SOURCE EXCERPT:
-- Begin --

Apple [AAPL] has long been established in the creative markets, and while the company has stretched loyalties there on strength of the long, long delay since it last upgraded its Mac Pro, creative users should probably take a moment to prepare for another unbidden tax on their business: Adobe’s Creative Suite upgrade cost rise.
Adobe's upgrade tax
In brief it’s timely to remind professionals in the creative space that if they use older versions of Creative Suite, they only have a few weeks left in which upgrade to the current version before prices rise. That’s because if you use Adobe’s older Creative Suite (CS) products, the clock’s ticking on cut-price upgrades.
These rises are significant, even a single application such as Photoshop CS7 will see a dramatic price rise, at present you can upgrade to this version for from $199. Miss the upgrade deadline and it set you back $699 or more.
What’s happening is that from December 31, Adobe will only offer discounted software upgrade prices to those using the previous main versions of CS.
This means that if you’re not on the most current edition by that date you’ll see upgrade prices rise dramatically as you’ll need to invest in full new versions of the software once Adobe withdraws upgrade prices.
Adobe’s extensive range of design tools are sold in numerous different versions, so to check the impact of these new prices on you and the applications you need to use, please check Adobe’s website. The difference can be over $1,000 in some cases.
[ABOVE: A perhaps appropriate track by the Beatles Band.]
Upgrade now or get locked out
There’s a second sting in the tail: the decision means creative users who don’t upgrade to the current edition in the next few weeks won’t be eligible for the upgrade discount to CS 7 when it hits stores next year.
It would be easy to accuse Adobe of placing an unwarranted tax on customers whose businesses are already feeling the impact of the fractured global economy.
To be fair, the software company revealed its plans to change its upgrade pricing structure in November last year, but that doesn’t make the Holiday season timing of the deal any better.
After all, most creative users are small shops, run on shoestring budgets. These users like to get the most out of their equipment investment, and it is by no means unusual to find some of the most cutting-edge creative work coming from creatives using older Macs and old versions of Adobe’s creative software.
In a sense by implementing the new pricing matrix, Adobe is moving to force change in that image of cash-strapped designers tweaking the best they can out of what they have.
The company has another agenda, of course: Creative Cloud. This subscription-based service offers users access to all the apps (including features not yet made available in retail boxed sets of these applications), document sharing and publishing features for $49.99 per month.

-- End --

Entries for pointing to words and elements
-- Begin --

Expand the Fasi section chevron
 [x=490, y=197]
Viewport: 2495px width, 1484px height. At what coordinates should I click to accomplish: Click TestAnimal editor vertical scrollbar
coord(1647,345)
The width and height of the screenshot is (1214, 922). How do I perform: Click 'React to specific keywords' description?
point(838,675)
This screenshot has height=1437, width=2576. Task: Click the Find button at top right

-- End --

PROBLEM DETAILS: Carry on the article about Adobe's Creative Suite upgrade pricing from the point at which it stops. The records are not required for any of the work here.

OUTPUT FOR THIS EXERCISE:
Heading to the Creative Cloud
That it’s slightly cheaper (potentially) to use Creative Cloud than to purchase boxed sets (and software licenses) for your Mac hasn’t escaped the notice of many creative users. That’s partially why the company was able to generate 200,000 paid subscribers within four months of launching the service, as revealed during its financial call last September.
That’s fine for those creative shops using one or two Macs, but for larger installations the cost benefits analysis looks a little more shaky. Such users won’t be able to make a firm decision as to which way (subscription or software investment) makes most sense until later this month when the company introduces a version of the service for teams; but even that step leaves the largest teams in a state of uncertainty:
“Next year, we will deliver an enterprise version of Creative Cloud targeted at companies who wish to deploy and provision Creative Cloud across large organizations with a scale similar to the enterprise license agreements we have for Creative Suite today.”
That latter statement means that Adobe’s biggest creative users are truly on the firing line:
Do they upgrade their existing installations now in order to benefit from the reduced pricing available under the soon-to-expire scheme?
Or do they take a risk and stick with their existing versions in hopes the enterprise deal isn’t overly punitive when it is announced next year?
Lest ye forget
Either way, it’s extremely likely that most Photoshop, Illustrator and other CS apps users have already forgotten that the upgrade deal is at an end, as it was announced a year ago.
That’s probably why while Adobe is aiming to attract 800,000 users to its service in the next few years, it currently has just 200,000.
This implies up to 600,000 CS users may need to take steps to ensure they have put a future upgrade path in place, or face the risk of watching future upgrade costs spiral out of control. Or at the least be required to subscribe to the Creative Cloud plan.
This means that my message of the day for any creative Apple or Windows user out there is that if you depend on Adobe’s products for your business, you may have to spring for an upgrade to the latest CS version today, or you’ll be paying a lot more to upgrade in future as Adobe puts in place what could be seen as its special one-off creative industry tax.
Got a story? Drop me a line via Twitter or in comments below and let me know. I'd like it if you chose to follow me on Twitter so I can let you knowwhen these items are published here first on Computerworld.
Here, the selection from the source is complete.